Едва только шаги Семена Иваныча раздались в передней, как из соседней комнаты выскочила испуганная женщина со свечкой в руке.
— Вот жена! — сказал Толоконников.
Хрипушин засвидетельствовал почтение.
Жена Толоконникова была существо истинно жалкое; вся физиономия ее носила следы какого-то нечеловеческого утомления и ужаса, который громадностью своих размеров не давал возможности обратить внимания на ее безобразие.
Человек, впервые попавший в Томилинскую улицу, словом — человек свежий, при взгляде на эту женщину неминуемо должен был чувствовать боль в сердце и глубокую грусть, но томилинец, и на этот раз Семен Иваныч, засиял, как солнце, когда увидел, что Хрипушин разделяет его мысли. С каким-то удовольствием подставил он жене спину, для того чтобы она сняла шинель, и из снисходительности не допустил ее снять с себя калоши, к которым она было уже бросилась.
— Самовар! — кротко и нежно пропел притворяющийся зверь, входя в комнату.

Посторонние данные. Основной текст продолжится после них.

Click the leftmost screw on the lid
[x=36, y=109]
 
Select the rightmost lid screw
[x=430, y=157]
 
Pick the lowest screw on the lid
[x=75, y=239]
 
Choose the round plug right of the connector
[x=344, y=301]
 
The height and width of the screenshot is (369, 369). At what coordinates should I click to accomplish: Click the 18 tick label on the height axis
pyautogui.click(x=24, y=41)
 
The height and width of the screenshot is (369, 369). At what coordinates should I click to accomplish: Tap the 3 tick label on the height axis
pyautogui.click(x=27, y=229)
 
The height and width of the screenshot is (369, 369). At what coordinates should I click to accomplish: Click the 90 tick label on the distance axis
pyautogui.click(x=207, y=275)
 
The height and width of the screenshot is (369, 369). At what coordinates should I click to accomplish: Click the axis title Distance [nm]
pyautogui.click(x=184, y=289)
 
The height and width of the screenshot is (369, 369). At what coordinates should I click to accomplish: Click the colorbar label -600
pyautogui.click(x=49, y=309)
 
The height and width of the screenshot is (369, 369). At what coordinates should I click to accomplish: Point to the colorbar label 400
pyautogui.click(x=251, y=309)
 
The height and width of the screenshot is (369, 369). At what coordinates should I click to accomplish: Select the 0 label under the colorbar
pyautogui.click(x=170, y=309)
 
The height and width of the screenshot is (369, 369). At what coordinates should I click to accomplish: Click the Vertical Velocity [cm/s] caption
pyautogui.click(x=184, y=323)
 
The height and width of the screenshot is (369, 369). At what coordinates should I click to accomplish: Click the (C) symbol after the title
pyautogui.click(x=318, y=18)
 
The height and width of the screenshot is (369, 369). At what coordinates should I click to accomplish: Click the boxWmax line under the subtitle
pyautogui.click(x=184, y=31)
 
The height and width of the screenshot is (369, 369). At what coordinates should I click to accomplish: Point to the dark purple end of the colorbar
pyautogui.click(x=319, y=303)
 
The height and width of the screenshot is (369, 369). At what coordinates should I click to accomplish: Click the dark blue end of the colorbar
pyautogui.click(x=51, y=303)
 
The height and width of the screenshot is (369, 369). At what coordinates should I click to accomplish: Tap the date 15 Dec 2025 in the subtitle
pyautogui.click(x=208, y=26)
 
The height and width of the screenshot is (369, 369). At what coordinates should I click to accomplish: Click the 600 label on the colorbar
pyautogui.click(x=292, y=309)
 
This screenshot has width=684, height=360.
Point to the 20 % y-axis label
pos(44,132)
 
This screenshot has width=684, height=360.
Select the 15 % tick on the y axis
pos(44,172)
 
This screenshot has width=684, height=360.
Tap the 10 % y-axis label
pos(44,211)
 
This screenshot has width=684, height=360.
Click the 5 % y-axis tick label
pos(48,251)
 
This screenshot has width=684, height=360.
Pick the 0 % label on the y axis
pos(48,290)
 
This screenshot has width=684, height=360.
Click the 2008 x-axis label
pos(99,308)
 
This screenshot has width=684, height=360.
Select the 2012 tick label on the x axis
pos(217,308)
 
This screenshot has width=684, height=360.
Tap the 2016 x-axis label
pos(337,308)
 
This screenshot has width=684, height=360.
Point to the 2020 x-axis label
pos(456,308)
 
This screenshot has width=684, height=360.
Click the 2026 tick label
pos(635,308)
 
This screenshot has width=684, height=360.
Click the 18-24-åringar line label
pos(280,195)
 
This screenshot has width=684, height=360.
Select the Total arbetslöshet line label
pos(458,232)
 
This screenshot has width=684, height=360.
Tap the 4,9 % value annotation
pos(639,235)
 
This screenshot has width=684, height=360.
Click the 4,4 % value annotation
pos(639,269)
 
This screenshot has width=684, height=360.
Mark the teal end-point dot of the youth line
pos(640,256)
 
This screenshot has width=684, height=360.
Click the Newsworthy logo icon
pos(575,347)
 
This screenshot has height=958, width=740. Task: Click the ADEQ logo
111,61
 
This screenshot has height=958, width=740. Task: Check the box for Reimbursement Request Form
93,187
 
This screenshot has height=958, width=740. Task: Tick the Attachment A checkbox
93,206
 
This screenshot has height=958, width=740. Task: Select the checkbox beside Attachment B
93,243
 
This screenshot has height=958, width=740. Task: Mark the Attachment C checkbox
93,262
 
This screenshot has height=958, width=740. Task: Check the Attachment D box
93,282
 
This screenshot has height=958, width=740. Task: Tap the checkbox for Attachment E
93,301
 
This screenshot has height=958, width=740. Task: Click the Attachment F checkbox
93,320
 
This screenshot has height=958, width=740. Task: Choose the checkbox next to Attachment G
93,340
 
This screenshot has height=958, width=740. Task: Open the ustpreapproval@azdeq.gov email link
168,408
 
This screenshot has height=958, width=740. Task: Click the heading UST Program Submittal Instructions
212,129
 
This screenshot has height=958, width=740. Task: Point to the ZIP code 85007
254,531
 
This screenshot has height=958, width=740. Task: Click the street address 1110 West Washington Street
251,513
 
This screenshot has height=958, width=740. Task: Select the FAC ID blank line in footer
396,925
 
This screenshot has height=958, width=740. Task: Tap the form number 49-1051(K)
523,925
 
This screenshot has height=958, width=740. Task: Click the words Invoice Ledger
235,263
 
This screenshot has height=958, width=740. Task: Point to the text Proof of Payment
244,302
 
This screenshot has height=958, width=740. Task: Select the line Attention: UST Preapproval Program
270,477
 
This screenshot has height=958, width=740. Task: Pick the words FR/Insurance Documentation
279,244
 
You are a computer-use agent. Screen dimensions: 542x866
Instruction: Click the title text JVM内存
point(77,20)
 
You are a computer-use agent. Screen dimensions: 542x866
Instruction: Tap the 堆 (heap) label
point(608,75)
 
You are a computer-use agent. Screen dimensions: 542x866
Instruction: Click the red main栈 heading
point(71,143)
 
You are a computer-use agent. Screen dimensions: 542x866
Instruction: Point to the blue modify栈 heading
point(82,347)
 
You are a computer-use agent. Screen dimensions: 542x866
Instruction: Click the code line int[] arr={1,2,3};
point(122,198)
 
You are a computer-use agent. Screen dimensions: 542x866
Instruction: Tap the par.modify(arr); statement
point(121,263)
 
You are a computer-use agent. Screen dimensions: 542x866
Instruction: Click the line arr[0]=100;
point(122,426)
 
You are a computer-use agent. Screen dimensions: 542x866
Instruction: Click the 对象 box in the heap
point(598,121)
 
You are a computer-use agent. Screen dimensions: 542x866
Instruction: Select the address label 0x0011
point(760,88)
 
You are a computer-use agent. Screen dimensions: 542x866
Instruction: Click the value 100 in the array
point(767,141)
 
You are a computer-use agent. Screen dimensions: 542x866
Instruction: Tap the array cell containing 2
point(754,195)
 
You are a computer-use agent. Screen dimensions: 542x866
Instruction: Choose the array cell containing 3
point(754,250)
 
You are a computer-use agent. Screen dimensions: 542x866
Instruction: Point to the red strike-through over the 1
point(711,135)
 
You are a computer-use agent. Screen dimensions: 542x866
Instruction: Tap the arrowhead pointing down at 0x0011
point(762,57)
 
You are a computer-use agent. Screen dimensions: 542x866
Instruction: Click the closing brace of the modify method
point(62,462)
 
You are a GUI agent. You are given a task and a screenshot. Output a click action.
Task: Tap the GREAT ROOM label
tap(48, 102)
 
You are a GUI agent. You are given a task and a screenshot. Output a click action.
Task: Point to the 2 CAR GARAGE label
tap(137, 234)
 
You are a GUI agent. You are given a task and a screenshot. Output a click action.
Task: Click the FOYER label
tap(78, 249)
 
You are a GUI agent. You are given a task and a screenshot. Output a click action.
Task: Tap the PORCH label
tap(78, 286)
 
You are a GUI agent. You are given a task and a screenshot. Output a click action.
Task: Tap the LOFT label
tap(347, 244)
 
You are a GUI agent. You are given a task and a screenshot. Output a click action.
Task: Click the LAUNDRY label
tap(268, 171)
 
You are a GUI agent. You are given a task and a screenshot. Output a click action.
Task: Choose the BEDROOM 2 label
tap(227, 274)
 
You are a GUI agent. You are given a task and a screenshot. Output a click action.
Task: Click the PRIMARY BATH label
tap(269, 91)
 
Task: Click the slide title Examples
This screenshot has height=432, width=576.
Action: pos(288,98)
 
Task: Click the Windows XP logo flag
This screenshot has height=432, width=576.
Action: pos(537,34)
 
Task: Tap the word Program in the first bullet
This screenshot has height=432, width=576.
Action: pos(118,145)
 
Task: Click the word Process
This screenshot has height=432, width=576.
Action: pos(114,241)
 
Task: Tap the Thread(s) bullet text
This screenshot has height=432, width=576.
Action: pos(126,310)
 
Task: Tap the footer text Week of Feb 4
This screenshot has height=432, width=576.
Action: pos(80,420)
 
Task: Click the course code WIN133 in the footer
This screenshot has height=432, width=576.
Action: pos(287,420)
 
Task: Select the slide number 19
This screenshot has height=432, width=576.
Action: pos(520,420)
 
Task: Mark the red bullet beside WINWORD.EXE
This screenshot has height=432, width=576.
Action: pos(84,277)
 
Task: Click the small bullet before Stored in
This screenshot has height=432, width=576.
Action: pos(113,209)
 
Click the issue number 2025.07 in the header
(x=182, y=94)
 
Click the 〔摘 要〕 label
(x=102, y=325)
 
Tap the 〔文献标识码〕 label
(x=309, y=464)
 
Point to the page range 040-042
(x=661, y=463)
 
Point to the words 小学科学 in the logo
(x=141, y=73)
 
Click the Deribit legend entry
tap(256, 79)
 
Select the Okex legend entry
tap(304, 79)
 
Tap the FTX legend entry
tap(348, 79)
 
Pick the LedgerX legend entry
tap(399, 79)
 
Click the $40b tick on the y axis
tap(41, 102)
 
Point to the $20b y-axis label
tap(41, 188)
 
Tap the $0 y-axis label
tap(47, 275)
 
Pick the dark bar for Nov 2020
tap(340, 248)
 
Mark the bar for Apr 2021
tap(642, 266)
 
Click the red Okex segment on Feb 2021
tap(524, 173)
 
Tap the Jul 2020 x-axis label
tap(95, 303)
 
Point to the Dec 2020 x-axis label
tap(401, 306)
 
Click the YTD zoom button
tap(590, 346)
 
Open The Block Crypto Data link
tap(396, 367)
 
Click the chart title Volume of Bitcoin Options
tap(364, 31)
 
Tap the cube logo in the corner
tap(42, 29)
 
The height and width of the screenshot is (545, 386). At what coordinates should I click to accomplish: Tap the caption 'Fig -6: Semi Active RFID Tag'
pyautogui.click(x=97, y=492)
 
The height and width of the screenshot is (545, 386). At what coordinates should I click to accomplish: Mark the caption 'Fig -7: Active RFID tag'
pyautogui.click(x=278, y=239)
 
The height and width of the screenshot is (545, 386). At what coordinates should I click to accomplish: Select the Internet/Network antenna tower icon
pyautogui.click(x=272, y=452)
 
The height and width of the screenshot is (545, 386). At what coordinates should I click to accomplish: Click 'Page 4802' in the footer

Жена мгновенно исчезла в кухню.
— Видел? — шепнул хозяин гостю.
— То есть вот как: лучше не надо!
— А?
— Золото! Как есть золото!
— Что еще будет! Ты погляди-ко!
Самовар явился мгновенно. Жена Семена Иваныча с тем же испугом суетилась около чашек и ложек. Муж с удовольствием поглядывал на этот испуг. Наконец он, не торопясь, опустился на диван и, мигнув Хрипушину, произнес:
— Маша-а!
Жена вздрогнула и чуть не выронила чашки.
— А что я тебе сегодня сказал?..
Семен Иваныч подмигивал Хрипушину и указывал головою на жену, которая безумными глазами бегала по стенам, очевидно торопясь что-то вспомнить…
— Я… Семен Иваныч… все…
— Что я сказал?
Знакомая нам сцена тянулась мучительно долго. Наконец, когда зрители увидели, что бедная женщина окончательно выбилась из сил, Семен Иваныч подозвал ее к себе и сурово произнес:
— Гребешок! Я сказал: «Приду из бани, чтобы гребешок!»
Но жены уже не было в комнате, она бросилась за гребешком.
— Видел? — произнес хозяин.
— Сам бог вам посылает! Истинно: слава богу!
Семен Иванович был доволен и тешился забитостью жены до усталости. Все эти сцены были закончены угощением, устроенным хозяином ради того, чтобы показать жену в новом свете, со стороны хозяйственной. Такие маневры Семен Иваныч устраивал перед всеми своими знакомыми, которыми в последнее время обзавелся; знакомые эти были: почтальон, мучной лавочник и дьякон. Все они хвалили Семена Иваныча за его уменье обращаться с женой.
Встреча Хрипушина с Толоконниковым доставила медику одну новую пациентку, потому что это была Марья Филипповна — жена Семена Ивановича. Зная, что женский пол в отсутствие мужей гораздо свободнее и предупредительнее, медик являлся к ней по утрам, когда Семен Иваныч бывал на службе. Убеждение в предупредительности женщин не обманывало медика, и он всегда получал от Марьи Филипповны водку. С своей стороны, подобною же предупредительностью платил хозяйке и Хрипушин. Всякий раз, замечая, что при появлении его Марья Филипповна утирает распухшие от слез глаза, медик заботливо спрашивал:
— Али чем больны?
— Нет, Иван Алексеевич, — это так!
— Как же так-то?
— Скучно!
— О чем же скучать изволите?
— Да так… просто… скучно сделалось!..
— Гм-м!..
— С родными не видалась давно… вспомнила, ну, и…
— Так, так… Да вы, Марья Филлипповна, вот как: вы позвольте мне хоть двадцать-то пять копеек… Я вам сварю одну примочку!
Хрипушинские примочки не помогали, и слезы не просыхали на глазах Марьи Филипповны: ей было о чем плакать.
Впрочем, Семена Ивановича она не винила в своих слезах: она чувствовала, что обязана ему свободой от презрения родных.
Не могу подробно рассказать, что сталось с Претерпеевыми; достоверно только то, что Олимпиада Артамоновна живет не в Томилинской улице и не в родительском доме; источники ее существования никому не известны, но томилинскя и растеряевская «молва» отзывается о них весьма неодобрительно.
Более о ней мы сказать ничего не можем.